• Exercise aim:
Because only the count matters, report how many lines in the material hold the string "icon" and nothing more.

• Data to process:
++++
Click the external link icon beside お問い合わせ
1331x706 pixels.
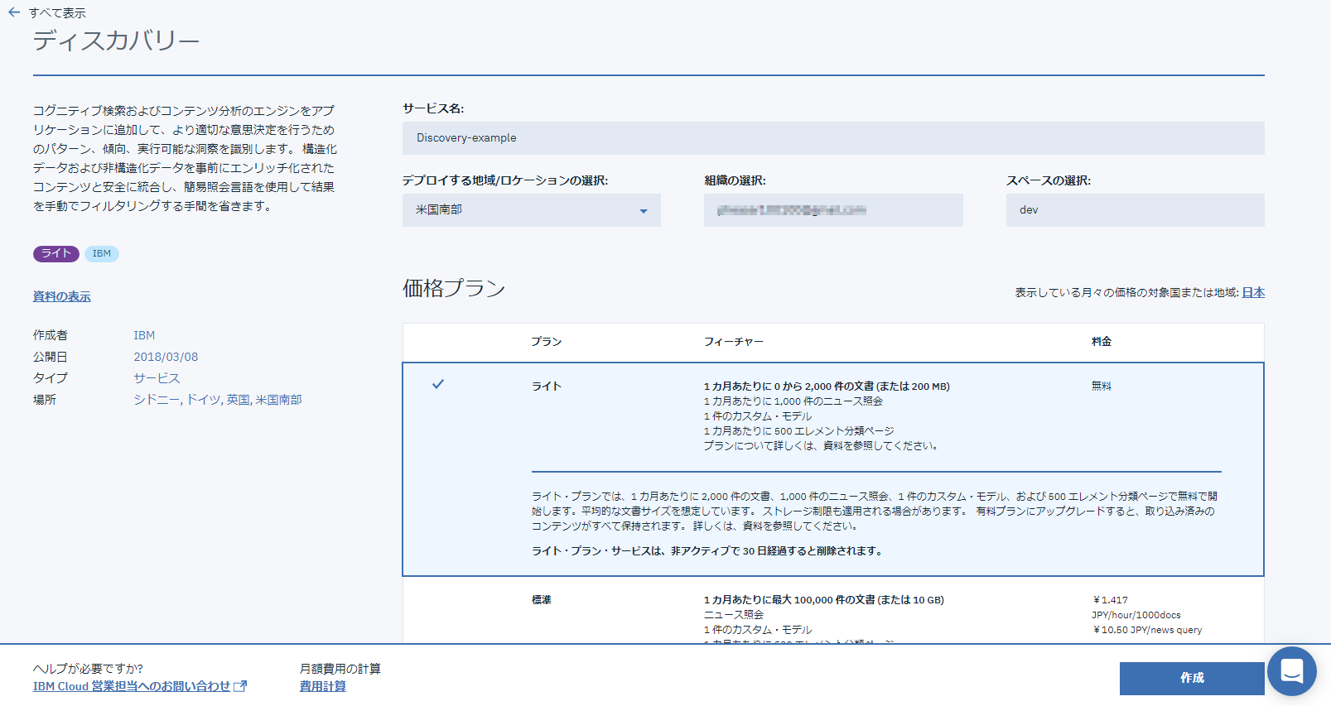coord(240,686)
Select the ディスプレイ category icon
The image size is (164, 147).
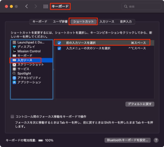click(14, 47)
++++
• Expected answer:
2